▶ [What is needed]: Copy the lines below verbatim, beginning with the line containing "Point to the city Wausau" and continuing through the line containing "click(x=253, y=143)", both included.

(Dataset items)
________________________
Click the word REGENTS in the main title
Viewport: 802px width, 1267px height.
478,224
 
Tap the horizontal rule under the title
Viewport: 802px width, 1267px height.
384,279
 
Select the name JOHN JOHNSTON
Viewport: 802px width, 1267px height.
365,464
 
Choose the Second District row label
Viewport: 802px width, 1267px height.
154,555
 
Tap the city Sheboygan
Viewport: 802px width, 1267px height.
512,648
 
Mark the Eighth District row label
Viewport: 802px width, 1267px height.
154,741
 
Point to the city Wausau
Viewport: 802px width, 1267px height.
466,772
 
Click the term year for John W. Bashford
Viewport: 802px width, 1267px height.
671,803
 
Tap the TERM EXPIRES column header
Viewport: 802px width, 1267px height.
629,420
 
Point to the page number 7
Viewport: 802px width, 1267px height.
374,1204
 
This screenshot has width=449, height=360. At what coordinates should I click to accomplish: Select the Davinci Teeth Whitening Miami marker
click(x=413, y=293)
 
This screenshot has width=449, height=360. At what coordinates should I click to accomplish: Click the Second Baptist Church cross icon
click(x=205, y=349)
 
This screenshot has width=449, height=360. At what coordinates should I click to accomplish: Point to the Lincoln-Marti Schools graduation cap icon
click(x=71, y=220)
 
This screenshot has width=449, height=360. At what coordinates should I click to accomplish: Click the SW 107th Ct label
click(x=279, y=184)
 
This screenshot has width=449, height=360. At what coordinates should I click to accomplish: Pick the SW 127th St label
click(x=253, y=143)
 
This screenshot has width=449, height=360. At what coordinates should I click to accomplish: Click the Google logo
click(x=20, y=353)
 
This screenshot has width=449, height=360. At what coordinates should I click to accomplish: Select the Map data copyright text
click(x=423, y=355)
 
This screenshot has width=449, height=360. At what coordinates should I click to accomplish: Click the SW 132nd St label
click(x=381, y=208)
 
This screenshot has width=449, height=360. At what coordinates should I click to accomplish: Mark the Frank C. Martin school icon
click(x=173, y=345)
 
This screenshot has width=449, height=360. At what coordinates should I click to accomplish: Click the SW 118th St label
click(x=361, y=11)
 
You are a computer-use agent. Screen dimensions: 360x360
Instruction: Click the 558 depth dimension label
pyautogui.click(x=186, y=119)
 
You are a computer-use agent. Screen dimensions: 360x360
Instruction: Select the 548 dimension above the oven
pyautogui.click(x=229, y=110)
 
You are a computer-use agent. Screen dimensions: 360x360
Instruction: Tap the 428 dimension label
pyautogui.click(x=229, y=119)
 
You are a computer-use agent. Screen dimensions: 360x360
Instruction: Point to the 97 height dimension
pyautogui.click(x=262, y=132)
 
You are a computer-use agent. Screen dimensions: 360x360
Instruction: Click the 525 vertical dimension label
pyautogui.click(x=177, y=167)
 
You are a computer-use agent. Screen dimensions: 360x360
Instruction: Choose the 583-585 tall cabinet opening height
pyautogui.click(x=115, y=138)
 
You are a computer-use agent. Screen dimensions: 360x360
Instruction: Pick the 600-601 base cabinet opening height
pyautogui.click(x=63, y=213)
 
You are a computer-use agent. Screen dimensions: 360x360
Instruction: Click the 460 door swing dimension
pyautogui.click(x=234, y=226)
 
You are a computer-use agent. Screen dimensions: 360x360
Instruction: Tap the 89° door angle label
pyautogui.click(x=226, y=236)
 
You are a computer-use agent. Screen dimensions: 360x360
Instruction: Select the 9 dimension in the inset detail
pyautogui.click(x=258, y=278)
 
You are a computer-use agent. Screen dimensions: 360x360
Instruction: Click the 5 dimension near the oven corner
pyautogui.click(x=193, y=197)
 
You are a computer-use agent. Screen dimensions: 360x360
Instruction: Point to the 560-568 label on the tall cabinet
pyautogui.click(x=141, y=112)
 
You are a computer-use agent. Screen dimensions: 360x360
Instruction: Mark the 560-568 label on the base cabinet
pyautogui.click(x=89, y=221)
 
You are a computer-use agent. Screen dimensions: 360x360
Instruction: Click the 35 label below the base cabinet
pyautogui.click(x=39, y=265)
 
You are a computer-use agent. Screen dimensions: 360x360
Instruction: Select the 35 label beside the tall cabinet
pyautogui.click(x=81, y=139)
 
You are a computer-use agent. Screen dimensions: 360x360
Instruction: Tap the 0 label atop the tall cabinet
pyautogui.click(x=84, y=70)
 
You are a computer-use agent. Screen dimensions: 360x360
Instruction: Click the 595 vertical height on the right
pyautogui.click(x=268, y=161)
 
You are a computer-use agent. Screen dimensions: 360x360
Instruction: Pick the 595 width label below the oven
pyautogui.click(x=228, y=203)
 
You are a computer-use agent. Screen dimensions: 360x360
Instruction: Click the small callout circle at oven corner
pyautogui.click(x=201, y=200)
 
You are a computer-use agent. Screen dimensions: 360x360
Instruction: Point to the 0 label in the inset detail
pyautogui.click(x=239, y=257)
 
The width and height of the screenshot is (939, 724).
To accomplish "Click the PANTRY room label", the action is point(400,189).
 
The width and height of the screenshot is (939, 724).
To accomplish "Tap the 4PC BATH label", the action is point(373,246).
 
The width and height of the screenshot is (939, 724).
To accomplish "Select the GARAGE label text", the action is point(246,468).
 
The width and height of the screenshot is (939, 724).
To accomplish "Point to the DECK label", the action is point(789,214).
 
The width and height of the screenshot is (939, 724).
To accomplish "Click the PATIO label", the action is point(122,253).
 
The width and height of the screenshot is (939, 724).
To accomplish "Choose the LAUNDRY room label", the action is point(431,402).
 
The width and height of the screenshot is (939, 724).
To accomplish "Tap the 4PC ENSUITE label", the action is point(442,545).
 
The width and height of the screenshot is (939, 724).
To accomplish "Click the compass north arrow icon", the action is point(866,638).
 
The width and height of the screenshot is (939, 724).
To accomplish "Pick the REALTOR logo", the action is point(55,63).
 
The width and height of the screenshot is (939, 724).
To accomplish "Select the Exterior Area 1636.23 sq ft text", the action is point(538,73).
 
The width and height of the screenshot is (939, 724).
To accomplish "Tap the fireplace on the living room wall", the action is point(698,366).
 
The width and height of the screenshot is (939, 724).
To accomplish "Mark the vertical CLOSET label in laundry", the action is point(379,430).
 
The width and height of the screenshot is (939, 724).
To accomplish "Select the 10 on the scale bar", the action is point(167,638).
________________________
▶ [Exercise solution]:
Point to the city Wausau
Viewport: 802px width, 1267px height.
466,772
 
Click the term year for John W. Bashford
Viewport: 802px width, 1267px height.
671,803
 
Tap the TERM EXPIRES column header
Viewport: 802px width, 1267px height.
629,420
 
Point to the page number 7
Viewport: 802px width, 1267px height.
374,1204
 
This screenshot has width=449, height=360. At what coordinates should I click to accomplish: Select the Davinci Teeth Whitening Miami marker
click(x=413, y=293)
 
This screenshot has width=449, height=360. At what coordinates should I click to accomplish: Click the Second Baptist Church cross icon
click(x=205, y=349)
 
This screenshot has width=449, height=360. At what coordinates should I click to accomplish: Point to the Lincoln-Marti Schools graduation cap icon
click(x=71, y=220)
 
This screenshot has width=449, height=360. At what coordinates should I click to accomplish: Click the SW 107th Ct label
click(x=279, y=184)
 
This screenshot has width=449, height=360. At what coordinates should I click to accomplish: Pick the SW 127th St label
click(x=253, y=143)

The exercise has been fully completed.